|Fat and Cholesterol in Human Milk|
|Written by Mary G. Enig, PhD|
|Monday, 31 December 2001 21:31|
Fat and cholesterol are very important components in human milk. In fact, the milk from a healthy mother has about 50 to 60 percent of its energy (kilocalories) as fat.1 The cholesterol in human milk supplies an infant with close to six times the amount most adults consume from their food.1
When a woman has many children, the level of fat in her milk usually decreases with each succeeding child. This will not happen, however, if the mother maintains a high quality diet. In some parts of the world, such as China, the new mother is given a diet very high in animal fat that includes 6-10 eggs a day and almost 10 ounces of chicken and pork for at least a month after the birth of her infant. This diet ensures that the level of fat in her milk is as high as possible.2
Some women produce milk that has a fat level similar to the Guernsey or Jersey cow (high fat) and some produce milk that more closely resembles the Holstein cow (lower fat). The higher fat is more desirable, of course, for the developing infant. The higher fat milk will have more of the fat molecules that are needed for their many functional properties, and will also supply enough energy so that all of the protein can be used by the infant for development. Fat is spoken of as "protein sparing." Without adequate fat, the protein in human milk cannot be used.

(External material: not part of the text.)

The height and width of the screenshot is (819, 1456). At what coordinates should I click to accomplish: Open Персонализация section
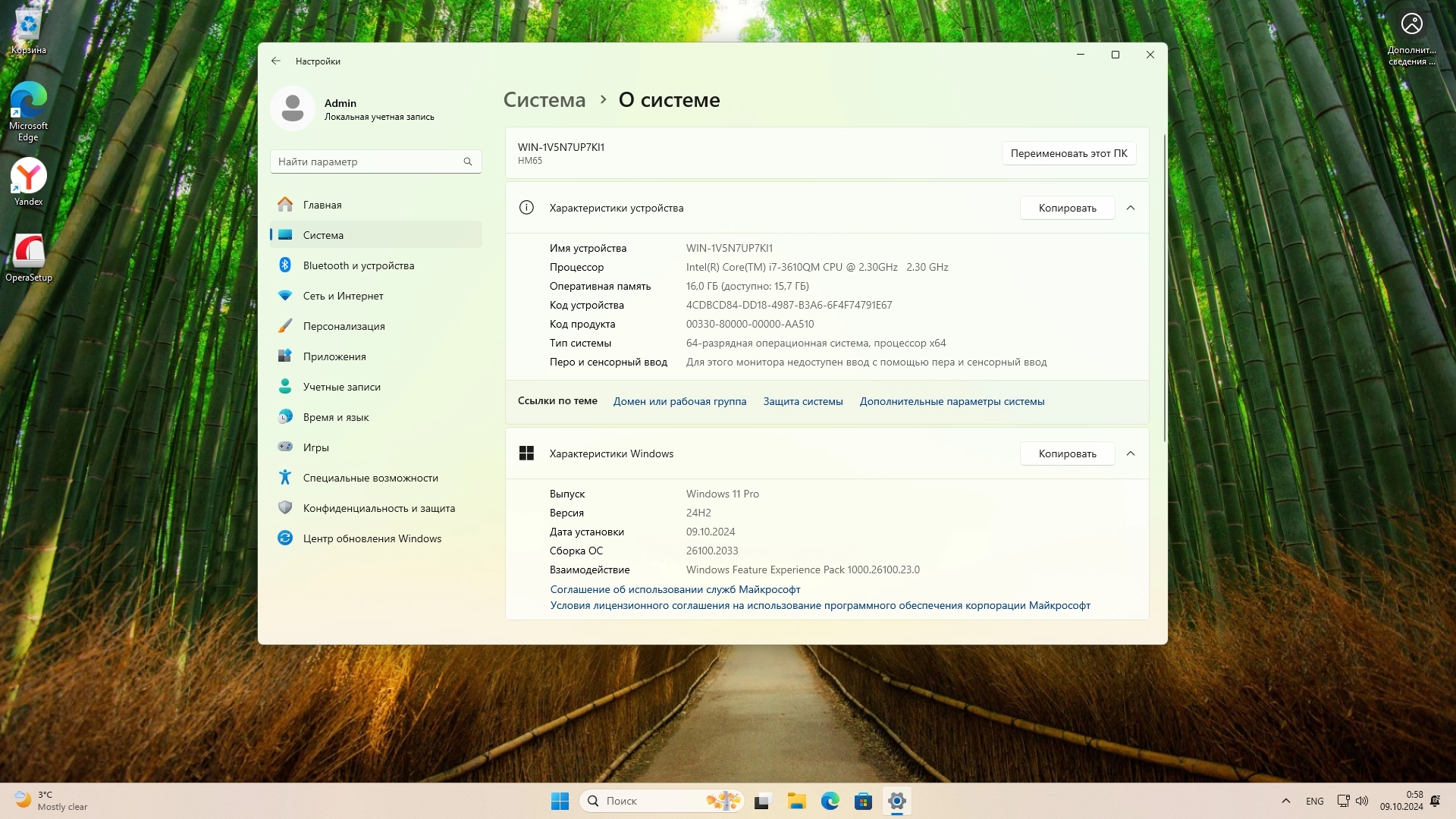(344, 326)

Studies of milk from 224 Danish mothers showed that they produced milk with a very wide range of fat content.1 The average amount of fat was 39 grams per liter of milk and the range was from 18 grams to 89 grams per liter of milk. That is the equivalent of an average milk fat content of 3.9 percent with the range between 1.8 percent and 8.9 percent. This would mean that some babies would be getting the equivalent of 2 percent milk and some would be getting the equivalent of table cream, with the average infant getting the equivalent of whole Guernsey or Jersey milk. Studies have shown that the average levels of fat in the milk of Canadian women to be 3.2 percent, and the fat levels in two different areas in China to be either the same at 3.2 percent or somewhat higher at 3.8 percent.2
Healthy women consuming good quality natural foods with a good balance of animal and vegetable foods have the potential to produce higher fat content, but there are several diet and disease states that can interfere with milk fat production. Lactating women who are on high-carbohydrate, lowfat diets may see a decrease in their milk fat levels. Women who are malnourished may also have a decrease in milk fat. Women who have infections or metabolic disorders also have lower milk fat levels.3
Although the level of total fat in human milk varies nearly fivefold, the amounts of the different major fatty acid categories are somewhat less variable and the values show overlap. For example, typical milk from French mothers has an average of 44 percent saturated fatty acids, with a range from 39-47 percent. Studies of milk from Dutch mothers showed averages of 38-52 percent saturated fatty acids. Typical milk from Sudanese mothers has an average of 46 percent saturated fatty acids with a range of 36-55 percent. From Spanish mothers the average reported is 41 percent saturated fatty acids and the range is 32-51 percent.1
The elongated omega-3 fatty acids found in fish oils are also found in the milk of healthy, properly fed mothers, and especially mothers who consume fish and/or fish oils. Some mothers can make these elongated omega-3 fatty acids from the shorter omega-3 fatty acids. When there is none of the shorter omega-3 (alpha-linolenic acid 18:3) in the mother's diet, as has been recorded in some Nigerian mothers, the amounts of lauric acid and capric acid are very high, making up close to a third of the total fatty acids. This appears to be nature's way of helping to protect the infant from infections and also helping to conserve the important elongated omega-3 fatty acids. There have been animal studies showing that there were adequate elongated omega-3 fatty acids in the tissues even when no omega-3 was present in the diet as long as the fat that was in the diet was coconut oil. Coconut oil is rich in lauric acid.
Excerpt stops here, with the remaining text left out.